At the heart of the budget standoff that has shut down the government is Democrats’ insistence on extracting a laundry list of policy changes, including locking in the supposedly temporary, COVID-era expansion of Obamacare premium tax credits (or “Biden COVID credits”). In essence, Democrats think the best way to lower healthcare costs is to direct more funding to insurance companies. This idea could not be more wrong. The credits are costly, poorly targeted and riddled with fraud, and do nothing to stop rising premiums.
Start with the price tag. Based on Congressional Budget Office (CBO) estimates, permanently extending the Biden COVID credits would cost about $410 billion over the next decade, including interest. Total spending over 10 years would amount to $488 billion. Funds would go straight to insurance companies to mask the real cost of coverage.
And let’s be clear: Those insurance premiums are rising for reasons subsidies can’t fix.

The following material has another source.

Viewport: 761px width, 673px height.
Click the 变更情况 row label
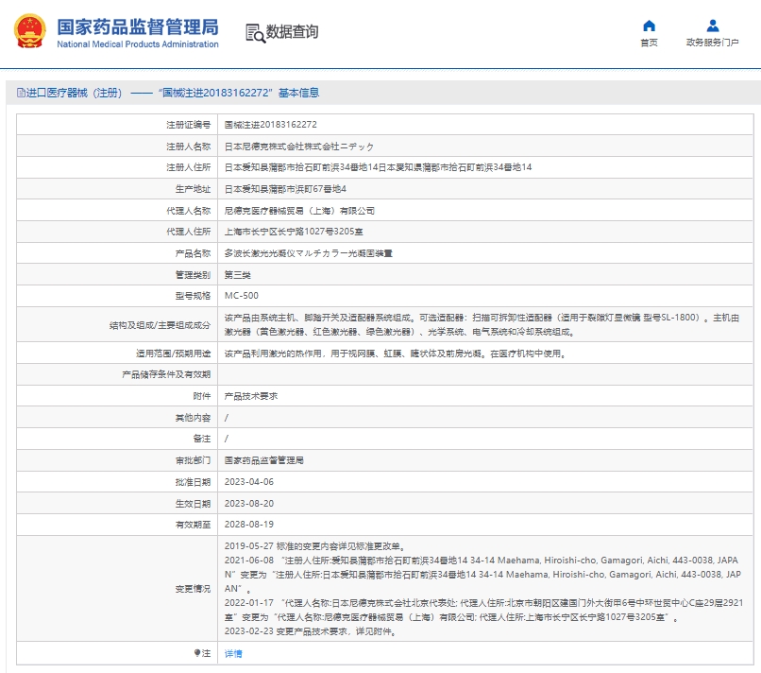click(x=192, y=588)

According to the Economic Policy Innovation Center’s Gadai Bulgac, insurers themselves say individual-market premiums are on track to rise by roughly 18% in 2026, driven by the familiar culprits: soaring medical-care costs, nurse and physician shortages, expensive specialty drugs like Ozempic, an aging population, wider use of high-end diagnostics, new tariffs on pharmaceuticals and the lingering effects of inflation.
Independent reviews attribute well over half of this increase to medical-cost pressures alone, with roughly 20% tied to tariffs and other macroeconomic factors. None of that disappears if Congress continues mailing outsized checks to insurers. Subsidies don’t cut costs; they hide them, shifting the bill from plan enrollees to taxpayers while dulling consumer pressure to demand better value.
There’s also the uncomfortable reality of program integrity. The COVID-era expansion coincided with — and helped fuel — improper enrollment and “phantom” coverage. In 2024, nearly 12 million exchange enrollees filed no medical claims at all — not a single office visit, test or prescription. Insurers still pocketed taxpayer subsidies on their behalf. Among those in fully subsidized, high-value plans, about 40% had zero claims. Some $35 billion in 2024 subsidies was paid out to insurers for coverage of people who never used their plans.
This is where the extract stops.